— begin ITEMS —

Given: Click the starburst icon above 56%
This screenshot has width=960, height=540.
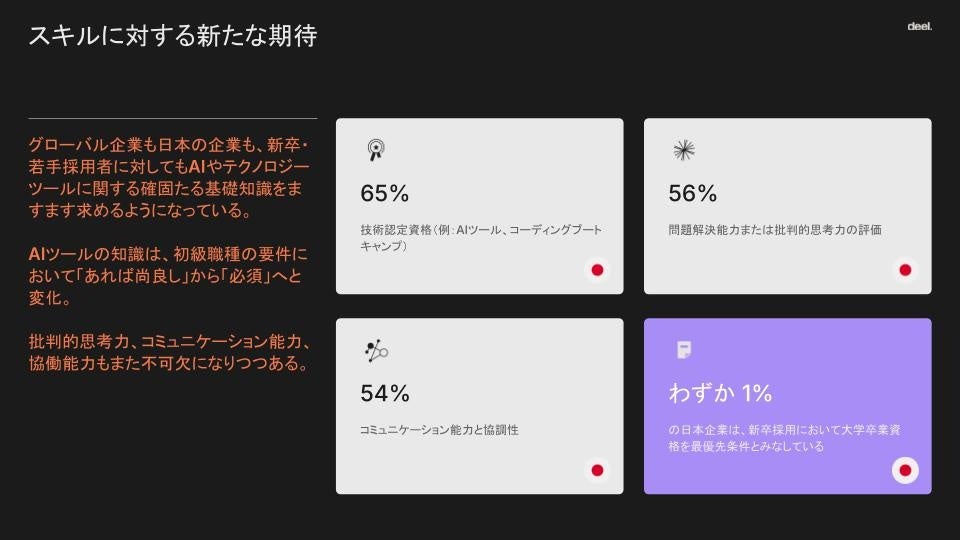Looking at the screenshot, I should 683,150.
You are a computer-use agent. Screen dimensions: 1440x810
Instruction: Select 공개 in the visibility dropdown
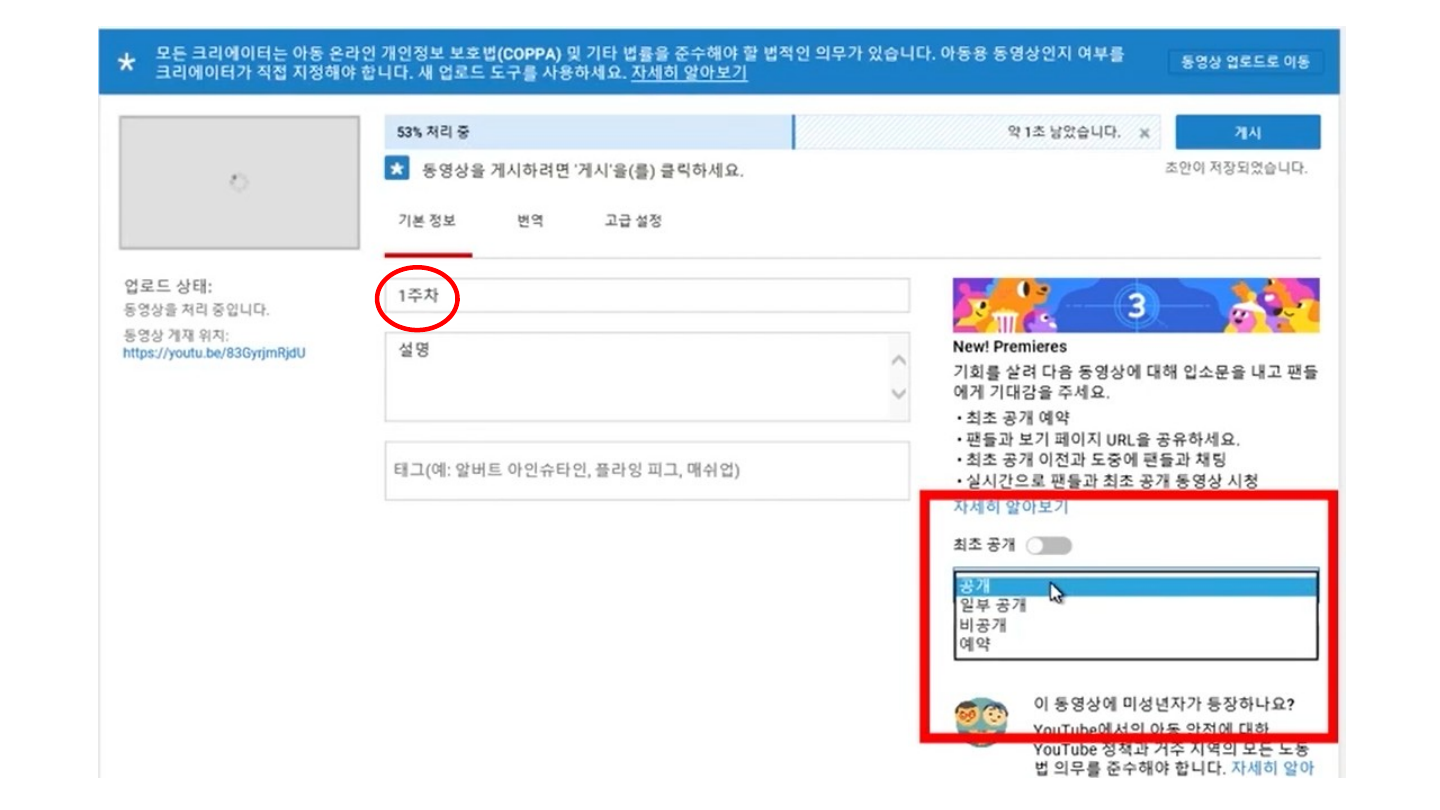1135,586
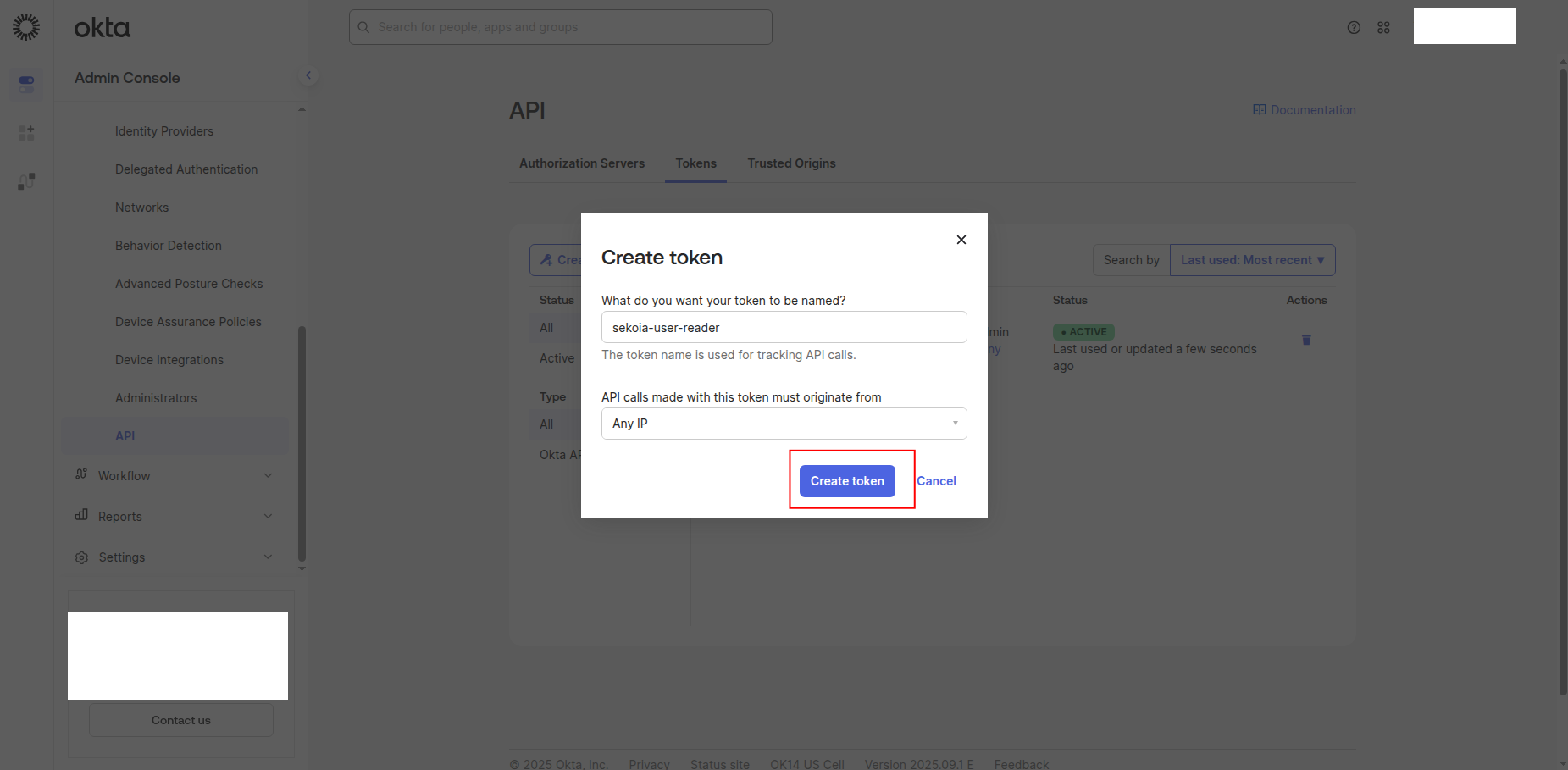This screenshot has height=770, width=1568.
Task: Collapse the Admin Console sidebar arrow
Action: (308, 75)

— end ITEMS —

YOUR GOAL:
Rewrite the lines of the material above, replacing "dropdown" with "drop-down menu" and keeping everything else the same. Omit the pictures from your answer.

EXPECTED ANSWER:
Given: Click the starburst icon above 56%
This screenshot has width=960, height=540.
Looking at the screenshot, I should 683,150.
You are a computer-use agent. Screen dimensions: 1440x810
Instruction: Select 공개 in the visibility drop-down menu
1135,586
This screenshot has height=770, width=1568.
Task: Collapse the Admin Console sidebar arrow
Action: (308, 75)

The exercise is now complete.